So we simply do not know, for example, whether the Diocesan Synod can meet in October. More immediately, at the time of writing our churches in Laois and Offaly have been again closed for normal public worship and uncertainty surrounds the timing and location of ordinations to which we had much looked forward. On and on the worrying saga goes … And the year will undoubtedly end with an Advent and Christmas season unlike anything we have known before.
Re-opening of schools
The present priority is undoubtedly the re-opening of schools, and the assessment of the impact this may have on the wider public health position. Our thoughts are with students, teachers, parents, School Boards and all the stakeholders in education as they try to navigate the most turbulent and uncertain of logistical waters. We all long, I think, to hear again somehow the distinctive happy sound of the school playground – that unique sound that encapsulates the friendship, energy, fun and creativity that a place of education should be all about.
Rathdowney NS closure
As we wish our schools well amidst all these challenges, a special word of greeting and thanks must go to all who have been associated through the years with the parish National School in Rathdowney, most recently under the leadership of retiring Principal Ms Barbara Stanley. On account, sadly, of declining numbers that school will not be reopening this September and we think of its pupils now dispersing to other places of education. Sadly the public health circumstances made it impossible to have a proper public celebration during the summer of all that Rathdowney NS has meant to generations of students, families and parishioners.
Absence of hymn singing
Many people, amidst all the wonderful work done locally to re-open churches for public worship, have been concerned about the absence of congregational singing and how long this situation is going to continue. Again, I know no easy answers, and I recognise that hymns are so much part of our identity and spirituality, and such a great source of joy. It is important that somehow we ensure in these times that music remains part of our worship even in new and imaginative ways – perhaps through the reflective use of instrumental music or through meditative listening to recorded singing.
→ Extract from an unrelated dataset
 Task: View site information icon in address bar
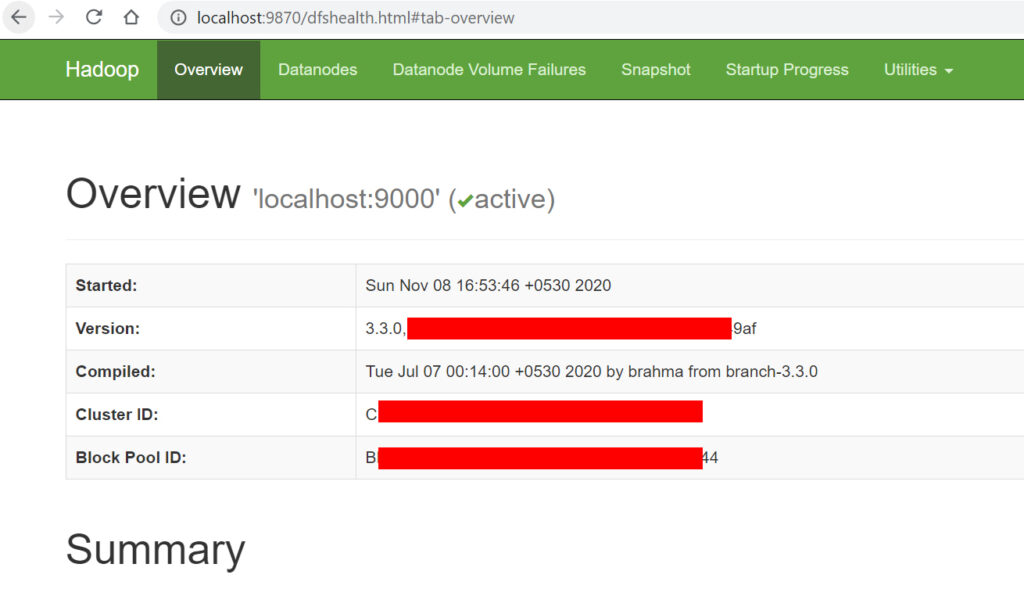(x=178, y=18)
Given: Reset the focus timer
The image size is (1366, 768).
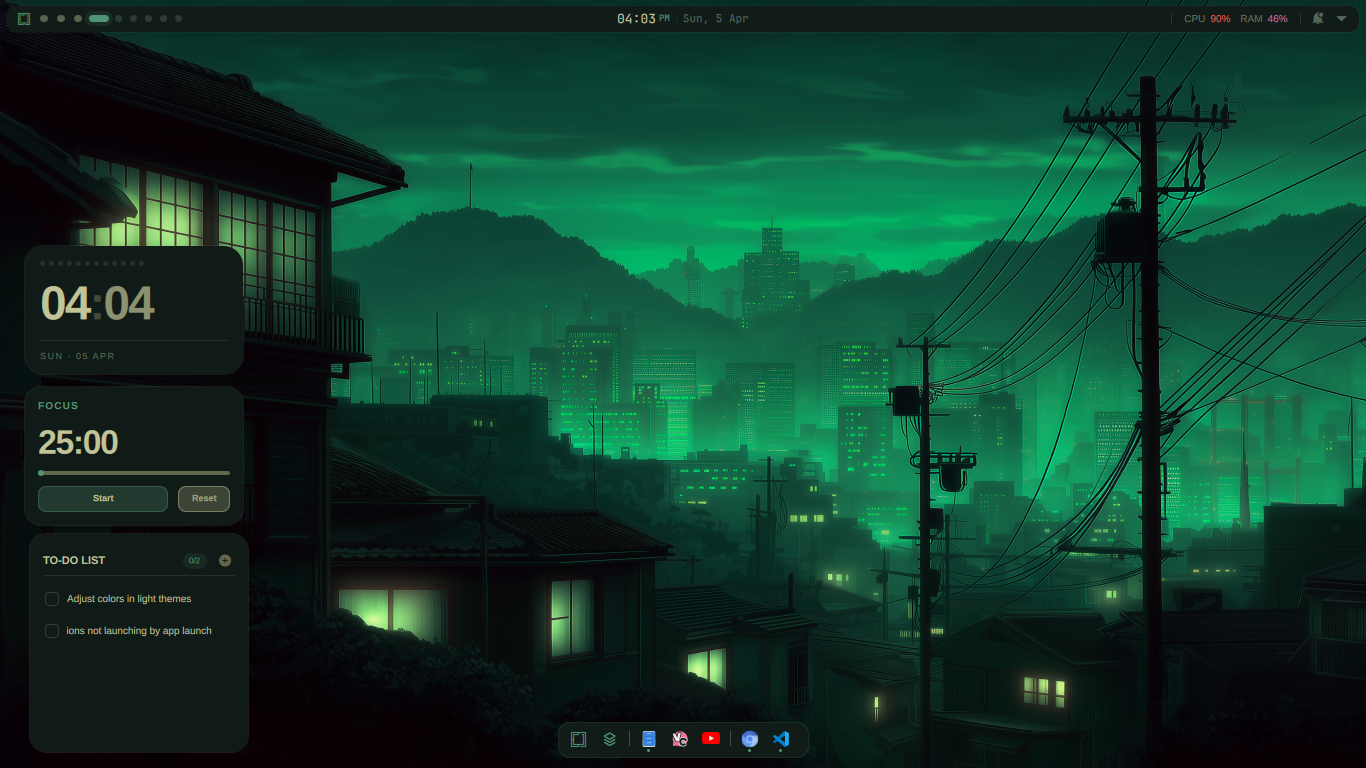Looking at the screenshot, I should 204,498.
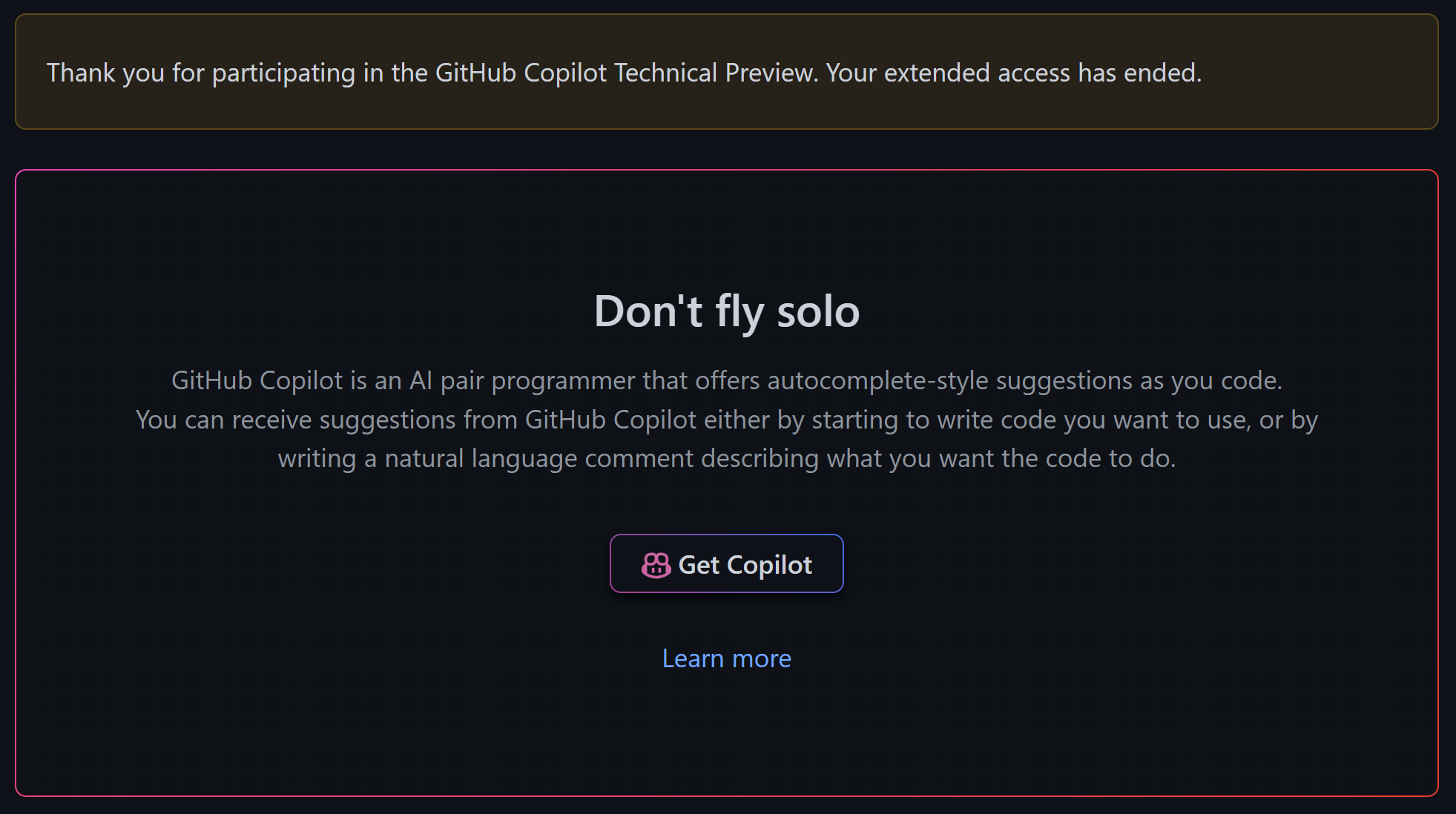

Maintaining cathedral choral tradition
The challenges facing church music just now pose a major problem for Church of Ireland cathedrals with a significant choral tradition, and we all know how the kind of quality choral singing associated with cathedrals is part of the very genius and spirit of Anglicanism. It has been heartening to see how, in this diocese and beyond, cathedral musicians have been exploring how the extensive space available in large buildings can allow a measure of ‘live’ singing to continue, with musicians suitably distanced from one another and from the congregation and considerable use too of solo material. But to maintain the cathedral choral tradition ‘until the flood is past’ (as a hymn might put it) will involve a huge degree of commitment and skill and determination.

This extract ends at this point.